Under normal conditions, garbage collection has minimal performance impact. However, when garbage collection falls behind, you may experience:
increased storage costs from accumulated dead documents.
slower query performance due to obsolete index entries.
temporary read-only mode if MVCC IDs are depleted.
higher resource usage during intensive collection runs, especially on smaller instances.
Can I manually trigger garbage collection?
No, garbage collection in Amazon DocumentDB cannot be manually triggered. The system manages garbage collection automatically as part of its internal maintenance operations.
What alarms should I set as an operational best practice?
We recommend setting up monitoring at both the cluster and collection levels to ensure optimal performance of your Amazon DocumentDB system.
For cluster-level monitoring
Start by creating a CloudWatch alarm for the AvailableMVCCId
metric with a threshold of 1.3 billion.
This gives you adequate time to take action before the metric reaches zero, at which point your cluster would enter read-only mode.
Keep in mind that this metric may fluctuate based on your specific usage patterns.
Some customers see it drop below 1.3 billion and then recover above 1.5 billion as garbage collection completes its work.
It's also important to monitor the LongestRunningGCProcess
metric through CloudWatch.
This metric, along with GCRuntimeStats
, helps you understand how efficiently garbage collection is performing across your system.
For collection-level monitoring
Focus on two key metrics.
First, we recommend watching the MvccIdAgeScale
value for each collection.
Increasing values suggest that MVCC IDs are aging and may need attention.
Second, monitor GCRuntimeStats
to identify any garbage collection processes that are taking unusually long or extending over multiple days.
Collections with frequent write operations need extra attention, as they generate more work for the garbage collector.
We recommend checking these metrics more frequently for collections with heavy write activity to ensure garbage collection keeps up with your workload.
Note that these monitoring recommendations serve as a starting point.
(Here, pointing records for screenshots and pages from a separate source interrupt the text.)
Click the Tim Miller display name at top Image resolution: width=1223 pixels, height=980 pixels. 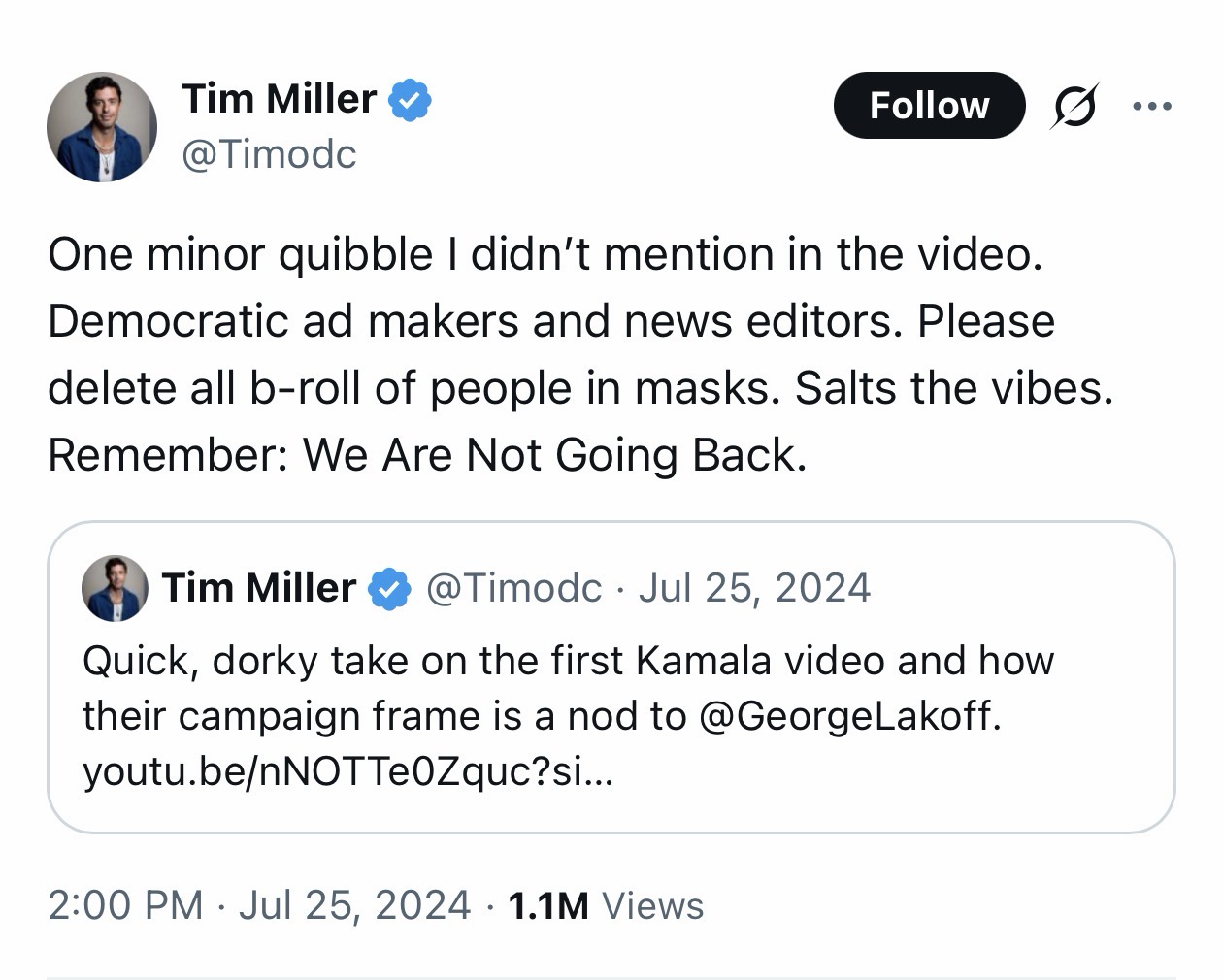tap(279, 99)
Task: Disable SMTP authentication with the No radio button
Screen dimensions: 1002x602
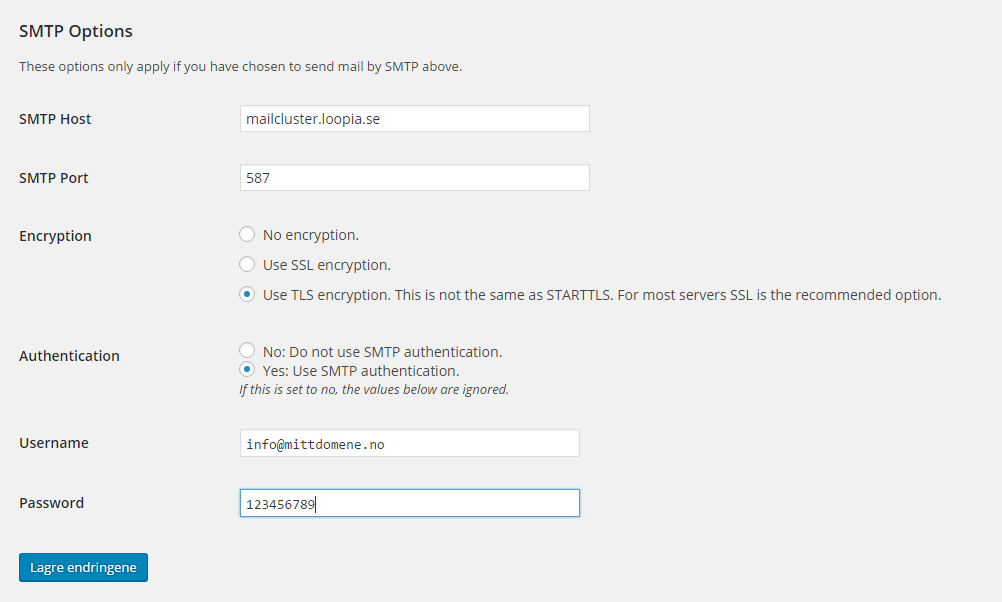Action: point(247,350)
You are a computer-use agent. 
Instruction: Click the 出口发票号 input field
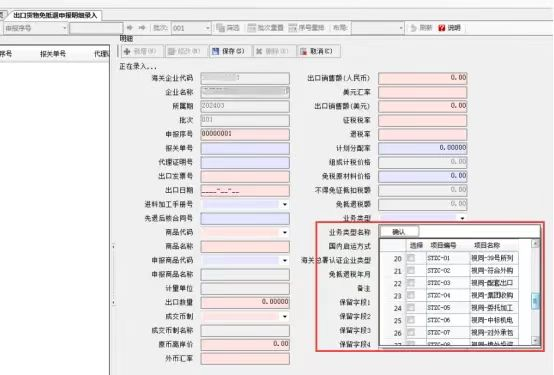pyautogui.click(x=245, y=176)

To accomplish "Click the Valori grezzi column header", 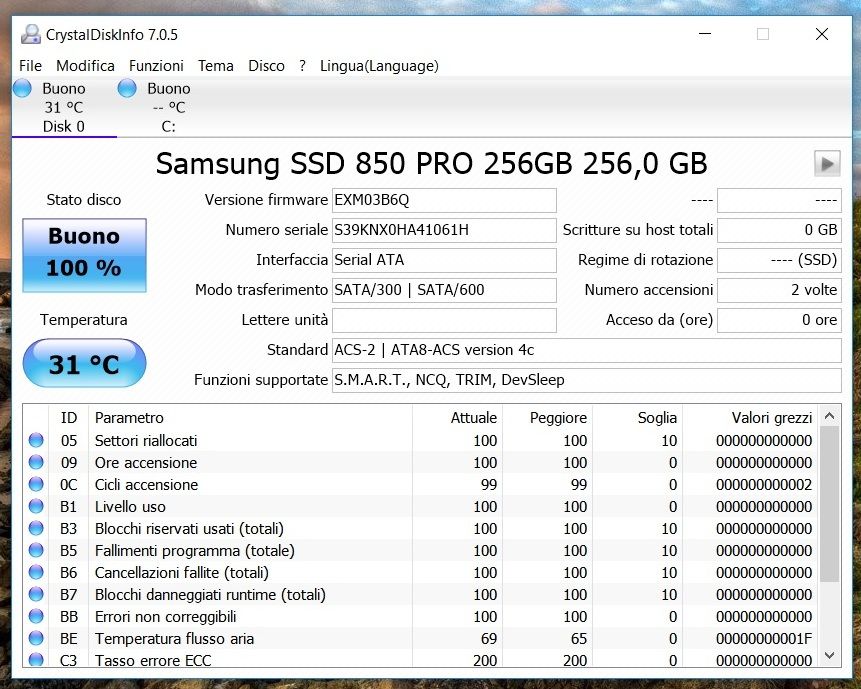I will pos(763,417).
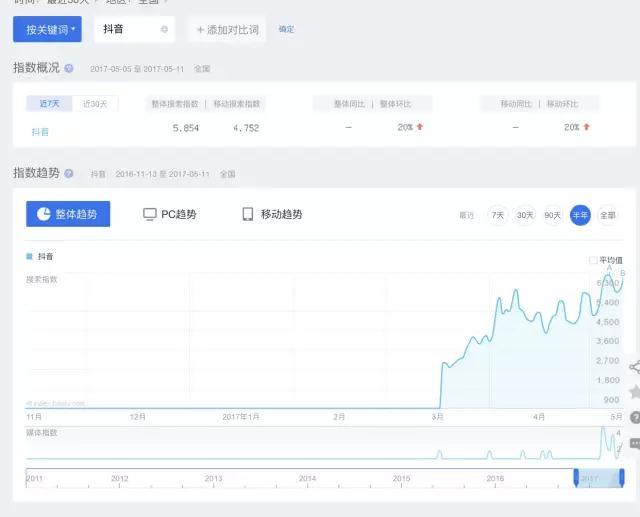Select the 近7天 overview toggle
The width and height of the screenshot is (640, 517).
(x=50, y=104)
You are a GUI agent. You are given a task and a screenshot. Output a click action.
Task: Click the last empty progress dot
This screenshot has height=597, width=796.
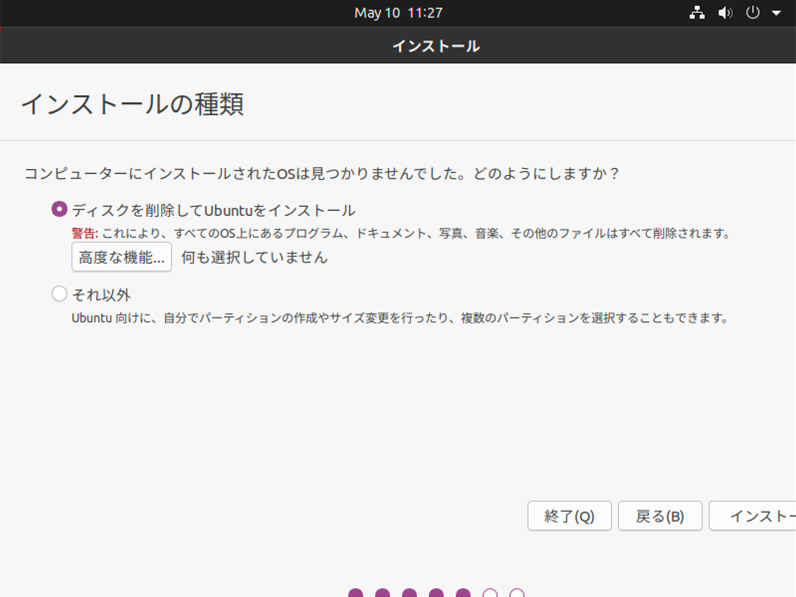coord(517,594)
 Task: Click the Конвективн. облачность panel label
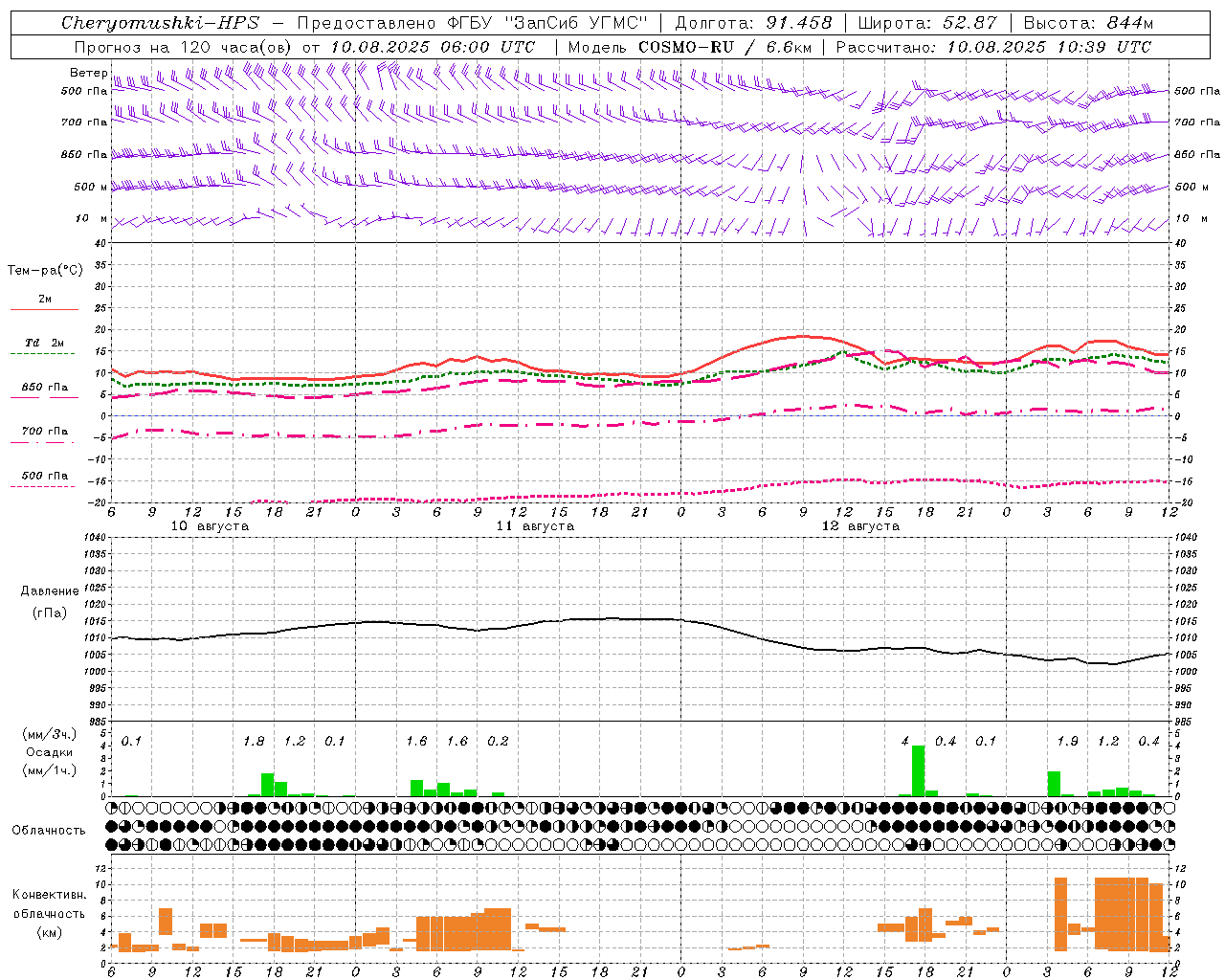pyautogui.click(x=49, y=913)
As you become more familiar with your system's behavior, you may want to adjust these thresholds to better match your specific usage patterns and requirements.
What should I do if my AvailableMVCCId
falls below 1.3 billion?
If your AvailableMVCCId
metric drops below 1.3 billion, we recommend taking immediate action to prevent your cluster from entering read-only mode.
We recommend first scaling up your instance size to provide the garbage collector with more computing resources.
This allows your application to continue normal operations while giving the garbage collector the additional power it needs to catch up.
If scaling up alone doesn't improve the situation, we recommend considering a reduction in your write operations.
Use the MvccIdAgeScale
metric to identify which specific collections contain older MVCC IDs that need attention.
Once you've identified these collections, you may need to temporarily reduce write operations to them to allow garbage collection to catch up.
During the recovery period, we recommend closely monitoring the AvailableMVCCId
metric to ensure your actions are having the desired effect.
Your cluster is considered healthy once the AvailableMVCCId
value returns to 1.5 billion or higher.
Remember that these steps are preventive measures to help your system recover before it reaches a critical state. The sooner you take action after seeing the metric drop below 1.3 billion, the more likely you are to avoid any impact to your write operations.